Every line of the listing below from the one with "Viewport: 1038px width, 751px height." up to and including the one with "inside the Recent" should be retyped exactly, and nothing else; pictures are not part of the copy.
### Task input
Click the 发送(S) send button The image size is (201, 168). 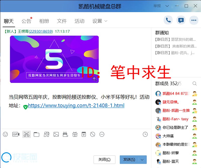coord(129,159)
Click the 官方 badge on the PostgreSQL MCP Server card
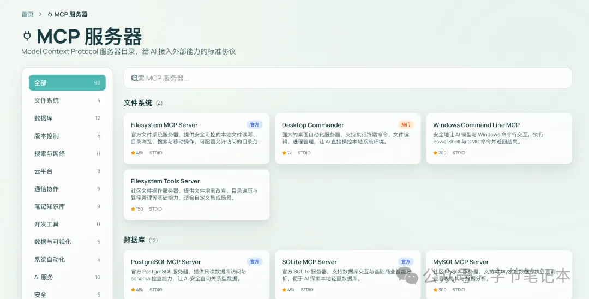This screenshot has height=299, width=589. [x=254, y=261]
######
### Task input
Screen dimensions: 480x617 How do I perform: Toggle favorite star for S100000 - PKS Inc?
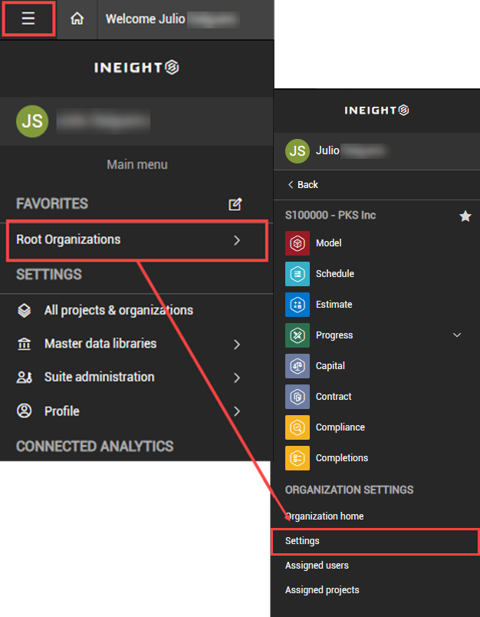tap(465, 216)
######
### Task input
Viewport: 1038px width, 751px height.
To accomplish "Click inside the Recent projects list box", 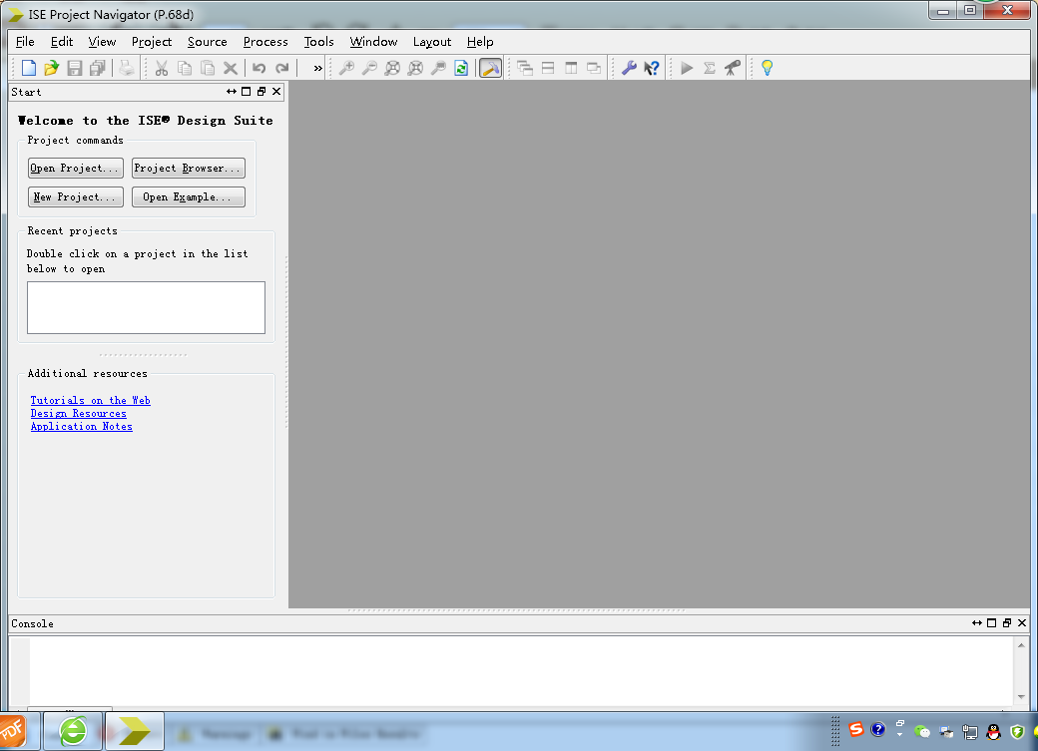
######
## Solution to this problem
Viewport: 1038px width, 751px height.
To accomplish "Click inside the Recent projects list box", 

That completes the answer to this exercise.